Neuropsychological examinations included the Korean version of the Mini-Mental State Examination (MMSE),18 19 the Clinical Dementia Rating sum of box (CDR-SOB),19 20 and the short form of Geriatric Depression Scale (SGDS).21 We assessed detailed neurocognitive function by the Seoul Neuropsychological Screening Battery, which includes testing of attention concentration, spatiotemporal function, memory, frontal lobe executive function, and verbal and related functions.18

We categorized the participants with aMCI into subgroup types, such as early versus late amnestic, single versus multiple, and verbal versus verbal and visual amnestic. We defined the amnestic type of MCI as performance deficits on neuropsychological tests of episodic memory. We defined early MCI type as z-score of delayed recall in Seoul verbal learning test (SVLT) and Rey complex figure test (RCFT) above −1.5 and less than −1.0 (−1.5≤ z score <−1.0). We defined late MCI type as z-score of delayed recall in either SVLT or RCFT below −1.5 (z score <−1.5). We defined visual aMCI type as a score of 20-minute delayed recall in RCFT of less than 15 percentile and verbal type as a score of 20-minute delayed recall in SVLT of less than 15 percentile. We defined single and multiple domain according to numbers of impaired cognitive domains.

Neuroimaging procedure

All participants underwent a 20-minute F-18 florbetaben or flutemetamol PET scan starting at 90 minutes after injection of the radiotracer. The amyloid PET images in all patients were reviewed by 2 experienced nuclear physicians. Florbetaben PET was analyzed according to the Brain Amyloid Plaque Load (BAPL) scoring system and classified as positive (BAPL 2 or 3) or negative (BAPL1). Readers used a regional cortical-tracer uptake (RCTU) scoring system of (1, no tracer uptake; 2, moderate tracer uptake; and 3, pronounced tracer uptake) in 4 brain areas: lateral temporal cortex, frontal cortex, posterior cingulate cortex/precuneus, and parietal cortex. An RCTU score of 1 in each brain lesion is defined as BAPL score 1, of 2 in any brain region and no score of 3 as BAPL 2, and of 3 in any of the 4 brain regions as BAPL 3. We defined flutemetamol PET as positive when the value was more than 60% of its maximum uptake.

Statistical analyses

We analyzed the collected data with SPSS version 23.0 (SPSS, Chicago, IL, USA). We compared the continuous variables including demographic data (age, age of onset, and education level) and neuropsychological performance (MMSE, CDR-SOB, Global Deterioration Scale [GDS], and SGDS) between the groups (amyloid-negative and amyloid-positive MCI, amyloid-negative and amyloid-positive aMCI) using independent samples t-test. We compared categorical variables (gender, family history, hypertension, diabetes mellitus, hyperlipidemia, coronary artery disease, alcohol consumption, smoking, and apoE4 genotype) using the χ² test. We considered all results significant at p<0.05.

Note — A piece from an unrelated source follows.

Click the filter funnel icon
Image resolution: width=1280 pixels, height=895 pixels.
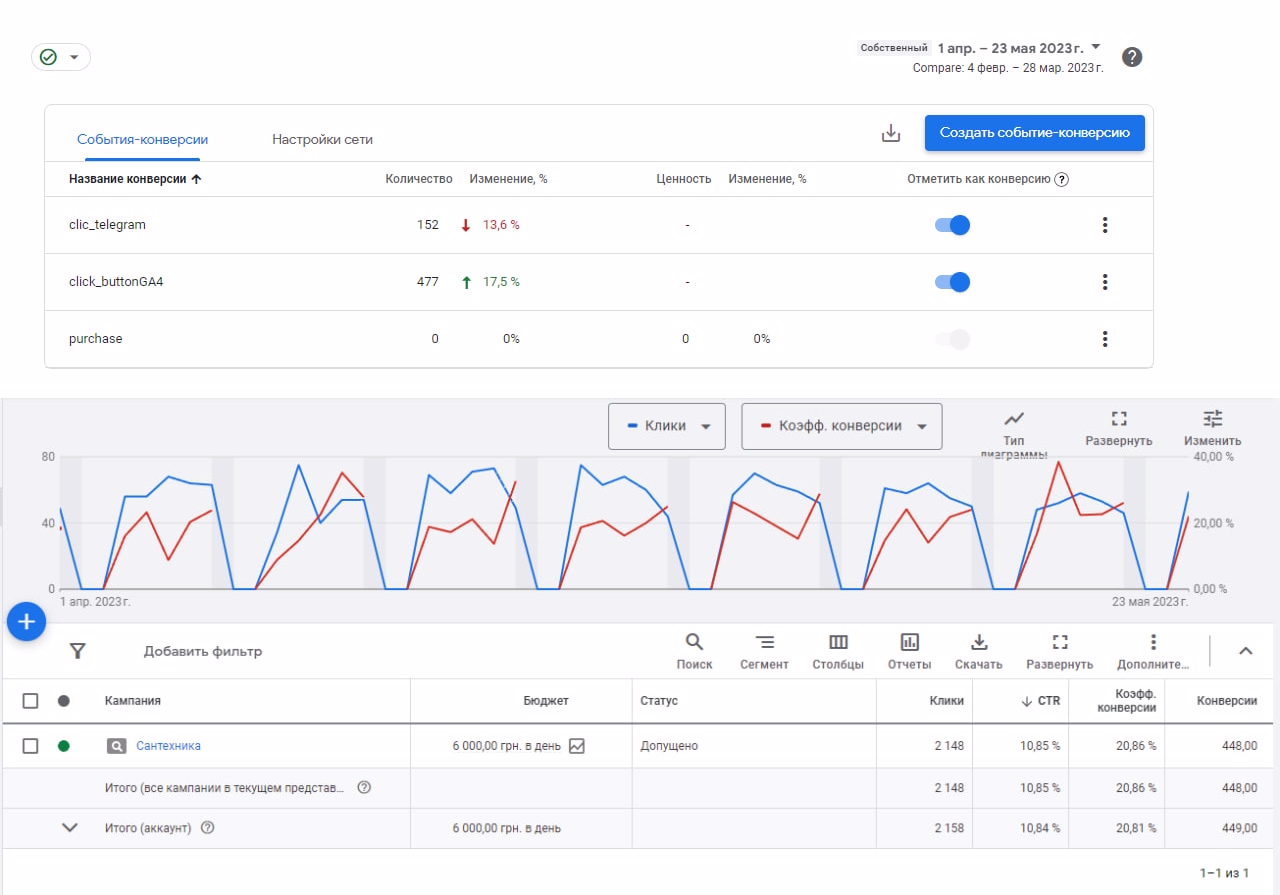pyautogui.click(x=78, y=651)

We performed subgroup analysis on amyloid positivity according to age (<65 or ≥65) and apoE4 allele (apoE4-positive or apoE4-negative).

RESULTS

Table 1 presents the baseline demographic characteristics and neuropsychological results of all aMCI patients. Fig. 1 shows the amyloid positivity rates according to aMCI subgroups. Within the 136 of aMCI patients, we diagnosed 30 as early aMCI, 79 as late aMCI, and 27 as unclassified, 42 as single-domain aMCI and 94 as multiple-domain aMCI, 57 with (verbal and visual) aMCI, 48 with verbal aMCI and 31 with aMCI who are not included in our study. Of the aMCI patients, 107 underwent PET imaging using florbetaben, and 29 using flutemetamol. The amyloid positivity rate in all patients with aMCI was 56/136 (41%). The proportions of amyloid positivity according to the subgroup categorization for aMCI were as follow: late aMCI (39/79, 49%) vs. early aMCI (10/30, 33%), multiple aMCI (38/94, 40%) vs. single aMCI (16/42, 38%), verbal and visual aMCI (34/57, 59%) vs. verbal aMCI (17/48, 35%). Between the both and only verbal aMCI groups, the amyloid positivity rate revealed significant difference.

Table 1

Baseline demographic characteristics and neuropsychological assessments of the whole amnestic MCI group (n=136)

Characteristics		Value
Age (yr)		68.12±7.89
	Age <65	39/136 (28.7)
	Age ≥65	97/136 (71.3)
	Age of onset (yr)	65.60±8.45
Male		55/136 (40.4)
Female		81/136 (59.6)
Educational level (yr)		9.25±4.07
MMSE		24.88±2.95
CDR score		0.5±0.06
GDS		3.05±0.31
Geriatric Depression Scale		5.31±4.90
Family history of dementia		100/136 (26.5)
Hypertension		57/136 (41.9)
Diabetes mellitus		34/136 (25.0)
Hyperlipidemia		21/136 (15.4)
Smoking		6/136 (4.4)
Alcohol intake		28/136 (20.6)
Coronary artery disease		15/136 (11.0)
Amyloid (Florbetaben) PET		107/136
Amyloid (Flutemetamol) PET		29/136

Data are shown as mean±standard deviation or number (%).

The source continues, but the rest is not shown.